Before my mother moved to Spain, I gave her a couple of books. Not so much as gifts, but as valuable tools to use. The Artist's Way by Julia Cameron was given to me when I was going through a long, deep dark funk - and it helped me emerge from my cocoon. In return, I bought about a dozen copies of this book and passed it on to people I thought it could help. Mom's copy hasn't been cracked open. I don't blame her - it took me 2 years until I finally started working through mine... and I never got beyond chapter 8. (my copy is long missing as I loaned it to a friend, and it never made its way back to me, and I've been wishing I had it for over a year now)
The second book, also by Julia Cameron is one I was completely unfamiliar with - and maybe I didn't even give it to her at all - it just looks like something I'd have given her, considering the huge changes in her life at the time. It's called Transitions. I pulled this virgin copy off the bookshelf last week, and until last night, it sat on my bedside table ready to be ignored some more.

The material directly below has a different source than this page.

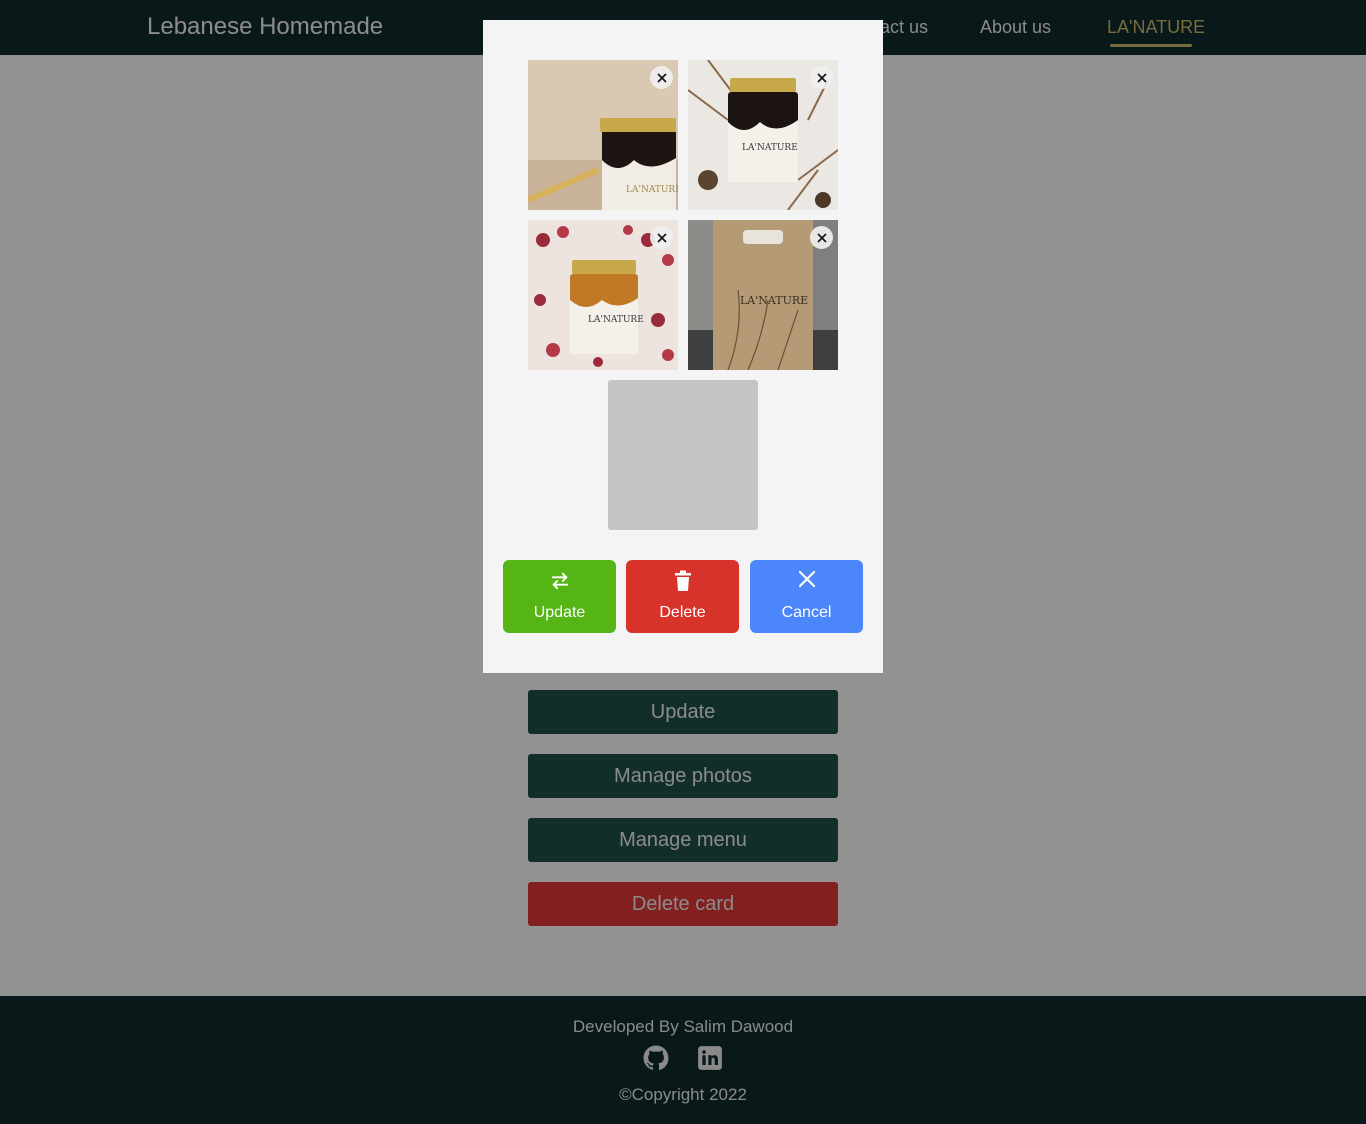  I want to click on delete-photos-button: Delete, so click(682, 596).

Until last night. I didn't get far into it, but it now has a crease and a dog-eared page. Here's the segment that awakened me:
"Resistance solidifies grief. We can allow our griefs to dissolve through releasing them to the healing rain of tears. As we weep with loss, our spiritual landscape is made anew. All change carries gain as well as loss. As I release situations which have troubled me, I release, too, my identity as troubled. This shift brings with it intense emotion. Grief is the natural and healing companion of loss. Embraced and surrendered to, grief creates transformations.
Today, I finally walked through the streets and felt the newness of my journey. I was alert, awake and ready for change."Today, I do not deny my feelings of loss. I allow myself to move through them to new growth."

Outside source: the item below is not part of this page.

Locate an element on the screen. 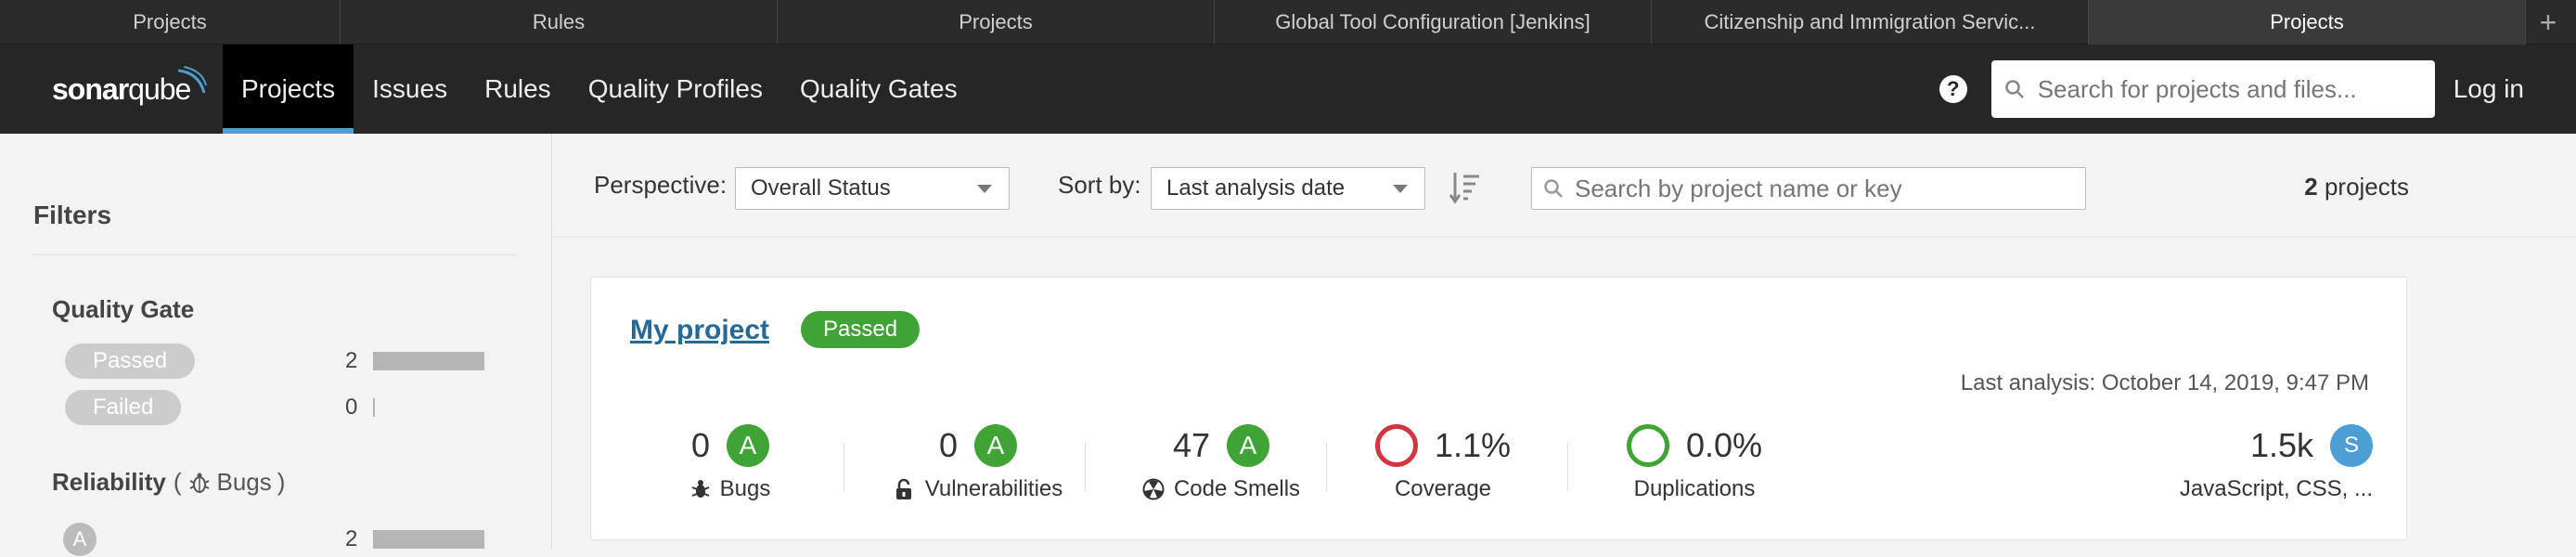  new-tab-button: + is located at coordinates (2548, 22).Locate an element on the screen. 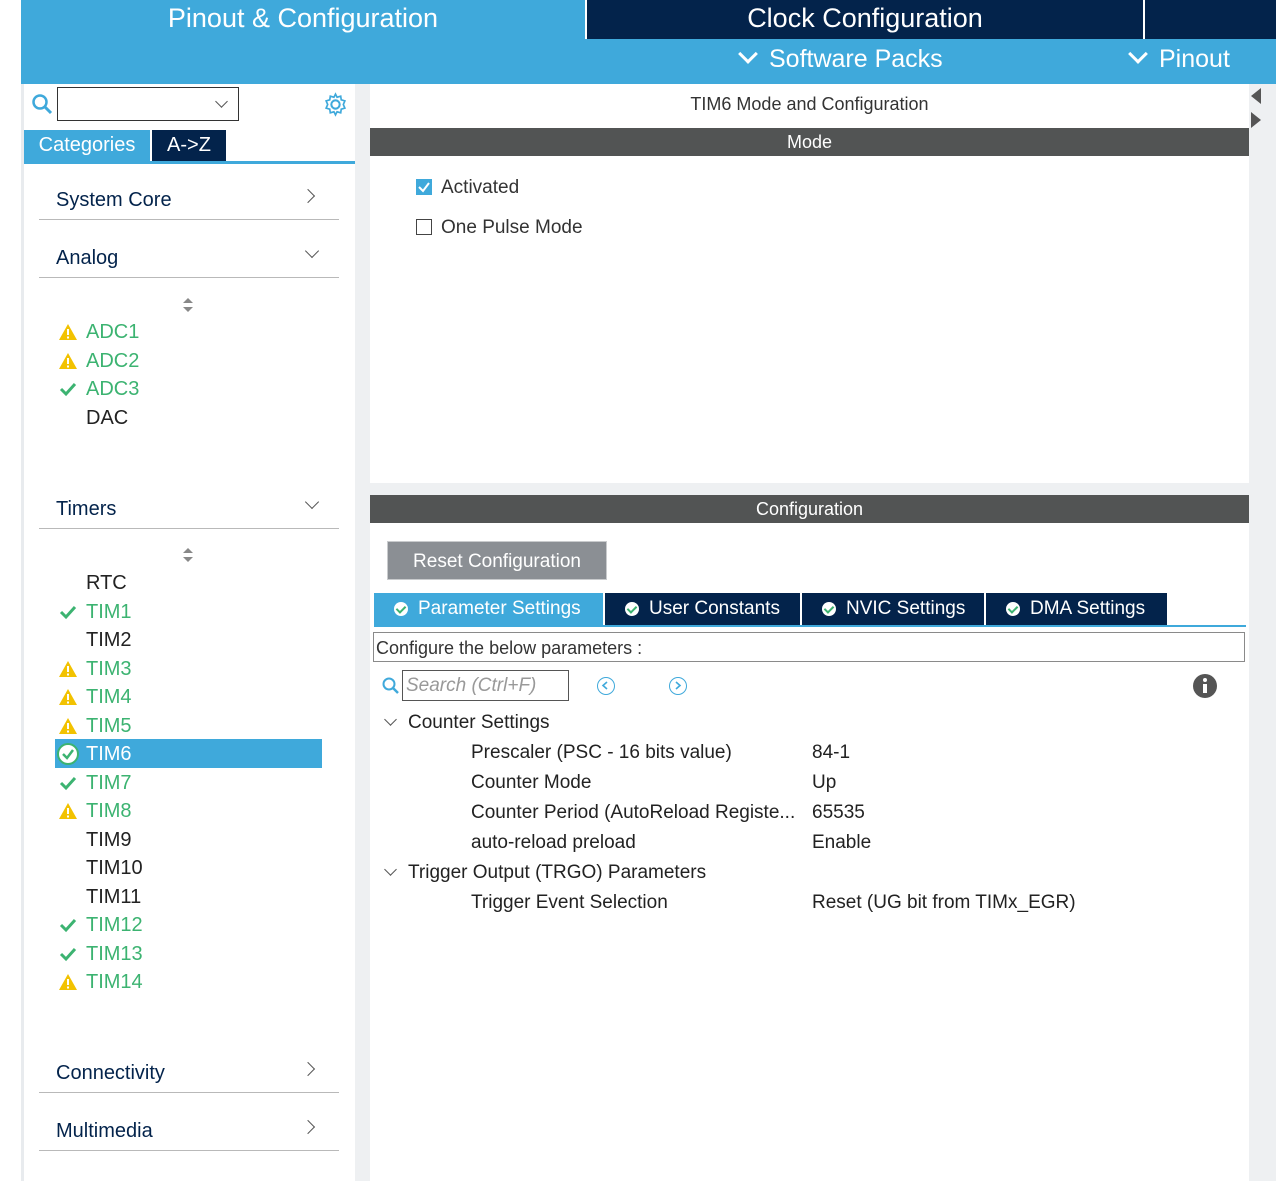  reset-configuration-button: Reset Configuration is located at coordinates (497, 560).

No headphones in my ears (headphones = do not disturb) - just the sounds of the still-quiet Easter Monday street scape. I've also determined that Easter Monday is the day that zombie jesus hangs out eating chocolate with all his peeps.
When I returned home (that was a 5km journey) I sat down and contemplated what my new soundtrack sounds like. I'm hearing accordion. Something like that song in the Wes Anderson short Hotel Chevalier - the song that is playing when Natalie Portman's character enters the scene.

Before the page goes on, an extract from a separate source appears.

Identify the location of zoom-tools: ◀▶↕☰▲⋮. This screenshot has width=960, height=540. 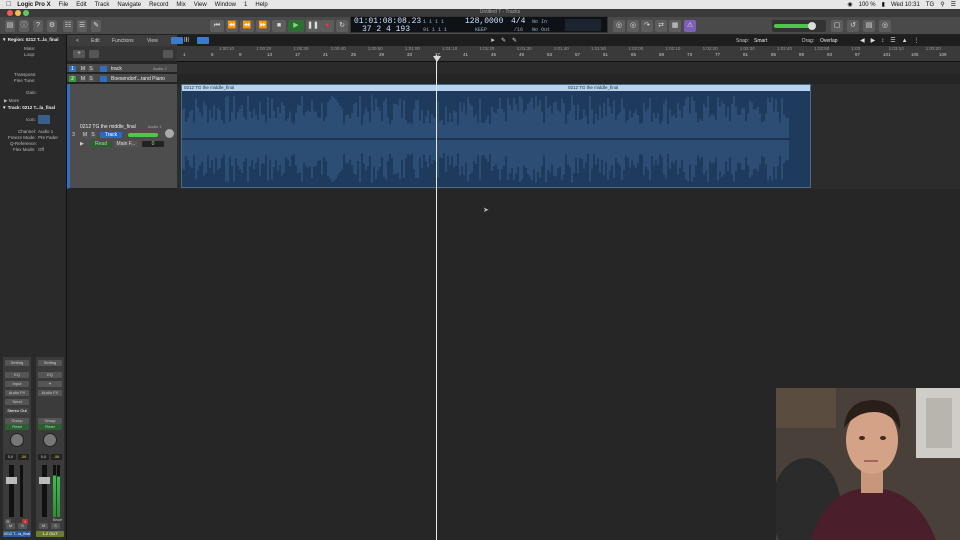
(909, 41).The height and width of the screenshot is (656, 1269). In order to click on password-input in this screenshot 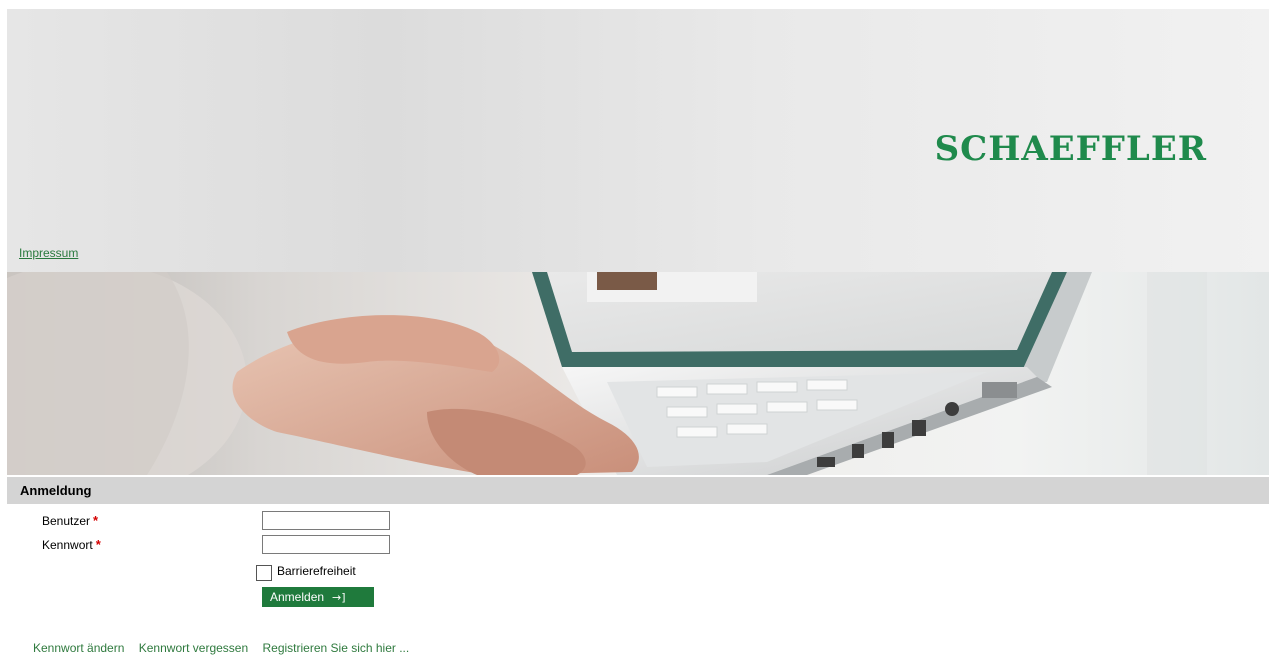, I will do `click(326, 544)`.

Prior to this move, my constant companion has been this album by a friend of mine, American Hotel - by Mike Brown. I kept driving around Los Angeles,
But those songs were part of the prior-to-my-move funk - when I was reaching my breaking point and ready to leave. It's a uniquely American album, perfect for a road trip. alone.
I'm not in America anymore.
So what's my new soundtrack? I've shed my tears - and I'm ready for my new chapter.